Concern 1: Am I Eating Poison?
One of the main counterarguments against genetically modified food is that they can be toxic and act as a poison. By using a bacterium called Bacillus Thuringiensis, scientists have found a way to put insecticide into plants. This made plants into a type of poison to insect pests and gave farmers a way to lower their use of insecticide if not cut out the product entirely. These Bacillus Thuringiensis plants or BT plants were specifically designed with the digestive tract of insects in mind. Since humans and insects have different digestive tracks it is not poisonous to us. The term poison is also a matter of perspective. Take chocolate for example. To dogs, chocolate is poisonous and should not be consumed. Most of the human population does not have to think twice about whether this treat is poisonous to them. The same goes with BT plants. They are poisonous to insects but not to humans.
Concern 2: Will My DNA Change?
Another fear that some people have about genetically modified plants is that the genes in the plants we eat will transfer into and become a part of our DNA. In a report written by A. E. Young and A. L. Van Eenennaam titled Genetically Engineered Feed: Impact on Animals, they state that “As part of the natural digestive process, dietary DNA has been shown to move across the intestinal wall, but there is no evidence suggesting DNA or rDNA transfer from plants to animals” (1).
In Megan Morris’s article Will GMOs Hurt My Body, she says that “Depending on the degree of processing of their foods, a given person will ingest between 0.1 and 1 g of DNA each day; as such, DNA itself is regarded as safe by the FDA” (3). The International Life Sciences Institute studied the chemical characteristics, degradation susceptibility, allergenicity, and metabolic fate of both genetically modified food and non-genetically modified food to determine if genetically modified DNA was as safe to eat as normal DNA.
Through this study, they concluded that the two types of DNA were completely indistinguishable from each other.

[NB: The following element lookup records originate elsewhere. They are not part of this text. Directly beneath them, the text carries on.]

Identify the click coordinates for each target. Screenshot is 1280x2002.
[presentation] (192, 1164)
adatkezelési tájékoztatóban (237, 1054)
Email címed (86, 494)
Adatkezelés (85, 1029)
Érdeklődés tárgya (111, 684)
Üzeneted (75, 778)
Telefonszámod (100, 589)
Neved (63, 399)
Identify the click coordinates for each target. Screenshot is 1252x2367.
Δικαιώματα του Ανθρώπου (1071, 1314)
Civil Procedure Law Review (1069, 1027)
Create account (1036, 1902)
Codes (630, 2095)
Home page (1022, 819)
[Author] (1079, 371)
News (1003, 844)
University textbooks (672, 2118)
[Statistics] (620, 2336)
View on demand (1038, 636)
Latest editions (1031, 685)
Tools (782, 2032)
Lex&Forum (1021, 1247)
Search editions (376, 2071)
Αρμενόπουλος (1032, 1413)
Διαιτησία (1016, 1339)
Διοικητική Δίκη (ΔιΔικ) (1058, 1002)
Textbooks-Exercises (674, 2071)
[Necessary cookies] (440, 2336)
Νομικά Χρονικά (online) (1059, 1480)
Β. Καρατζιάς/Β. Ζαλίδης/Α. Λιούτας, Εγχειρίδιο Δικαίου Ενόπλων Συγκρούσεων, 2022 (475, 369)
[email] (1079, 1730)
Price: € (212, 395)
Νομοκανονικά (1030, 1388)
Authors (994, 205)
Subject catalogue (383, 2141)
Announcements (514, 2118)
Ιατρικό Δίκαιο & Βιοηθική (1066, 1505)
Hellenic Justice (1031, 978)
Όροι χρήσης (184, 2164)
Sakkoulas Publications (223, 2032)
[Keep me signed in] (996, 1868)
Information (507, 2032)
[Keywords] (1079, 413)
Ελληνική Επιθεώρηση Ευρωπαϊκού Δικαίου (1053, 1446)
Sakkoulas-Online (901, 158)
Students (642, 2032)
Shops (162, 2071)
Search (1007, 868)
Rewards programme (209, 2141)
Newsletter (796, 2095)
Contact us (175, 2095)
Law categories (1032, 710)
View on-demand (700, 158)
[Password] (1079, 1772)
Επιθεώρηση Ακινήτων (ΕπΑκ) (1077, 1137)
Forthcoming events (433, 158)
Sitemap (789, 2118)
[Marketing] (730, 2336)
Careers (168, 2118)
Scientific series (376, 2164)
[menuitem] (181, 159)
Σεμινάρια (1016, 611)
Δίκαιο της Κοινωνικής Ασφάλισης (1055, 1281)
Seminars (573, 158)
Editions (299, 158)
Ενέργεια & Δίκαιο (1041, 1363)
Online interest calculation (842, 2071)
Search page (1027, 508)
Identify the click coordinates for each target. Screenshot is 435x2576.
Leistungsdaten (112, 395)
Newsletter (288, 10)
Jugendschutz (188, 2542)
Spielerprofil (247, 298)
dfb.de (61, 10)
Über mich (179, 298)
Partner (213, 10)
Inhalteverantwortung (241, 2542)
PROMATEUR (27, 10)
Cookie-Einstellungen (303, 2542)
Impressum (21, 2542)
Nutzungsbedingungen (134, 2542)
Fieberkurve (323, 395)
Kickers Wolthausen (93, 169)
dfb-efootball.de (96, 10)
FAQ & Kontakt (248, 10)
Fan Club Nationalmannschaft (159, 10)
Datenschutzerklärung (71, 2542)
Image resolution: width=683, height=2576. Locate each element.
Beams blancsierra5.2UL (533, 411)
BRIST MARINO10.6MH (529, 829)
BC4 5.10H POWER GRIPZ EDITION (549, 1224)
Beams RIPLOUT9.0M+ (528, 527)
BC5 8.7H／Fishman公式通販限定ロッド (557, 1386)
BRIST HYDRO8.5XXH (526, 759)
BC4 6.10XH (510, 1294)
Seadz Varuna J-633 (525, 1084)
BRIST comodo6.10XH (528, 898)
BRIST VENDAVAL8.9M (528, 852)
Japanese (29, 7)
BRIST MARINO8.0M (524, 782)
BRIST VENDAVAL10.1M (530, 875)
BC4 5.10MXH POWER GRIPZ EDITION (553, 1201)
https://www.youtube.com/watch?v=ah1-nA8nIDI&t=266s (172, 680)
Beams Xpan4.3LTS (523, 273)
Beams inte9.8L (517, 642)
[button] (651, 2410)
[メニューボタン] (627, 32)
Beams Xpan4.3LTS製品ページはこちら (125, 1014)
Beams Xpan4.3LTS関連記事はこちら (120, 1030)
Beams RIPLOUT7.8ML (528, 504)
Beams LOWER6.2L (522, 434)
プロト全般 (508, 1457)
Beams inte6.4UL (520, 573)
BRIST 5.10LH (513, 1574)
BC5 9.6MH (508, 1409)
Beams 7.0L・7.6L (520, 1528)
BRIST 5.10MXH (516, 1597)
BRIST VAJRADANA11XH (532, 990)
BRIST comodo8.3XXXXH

The researchers went further and tried to isolate the bar gene from rats that ate potatoes that contained the gene. Even though five generations of the rat had been fed the potatoes, they could not find the gene in them.
Concern 3: Will GMOs Hurt Future Generations?
This fear of plant genes affecting our own genes has also been discussed with future generations and our offspring in mind. In her article, Megan Morris stated that through data from credible research it has been concluded that “GMOs have been found to exhibit no toxicity, in one generation or across many” (3). These results came from 100s of tests that included plants like corn and potatoes that were fed to multiple generations of rats.
A group from the University of South Dakota tested this theory of genes affecting our offspring by feeding rats BT corn and watching what happened to the original generation and the following 3 generations of rats as well as the fertility of both the male and female rats. They compared observations and results to generations of rats that ate corn without the BT property. The study did not find any changes in litter size or any change in the health and development of the offspring during and after maturity. They also concluded that genetically modified food does not affect fertility in either males or females.
A similar study was conducted using potatoes with a bar gene instead of corn. For five generations, they tracked animal body weight development of the eye, thymus, and bones as well as general retardation. They studied mother animals that were split into two groups. One group was fed the genetically modified potatoes and the other was fed normal potatoes. They found no significant difference between the two groups after 5 generations had been observed. From this, they concluded that there was no build-up or inheritance of toxicity.
“Are GMOs Good or Bad? Genetic Engineering & Our Food.” Are GMOs Good or Bad? Genetic Engineering & Our Food, Kurzgesagt – In a Nutshell , 30 Mar. 2017, www.youtube.com/user/Kurzgesagt.
Morris, Megan L. “Will GMOs Hurt My Body? The Public’s Concerns and How Scientists Have Addressed Them.” Science in the News, Harvard, 19 Jan. 2017, sitn.hms.harvard.edu/flash/2015/will-gmos-hurt-my-body/.
Young, A. E. and A. L. Van Eenennaam. “Genetically Engineered Feed: Impact on Animal Performance, Health and Products.” Journal of Animal Science, vol. 95, 2017 Supplement, p. 357. EBSCOhost, doi:10.2527/asasann.2017.733.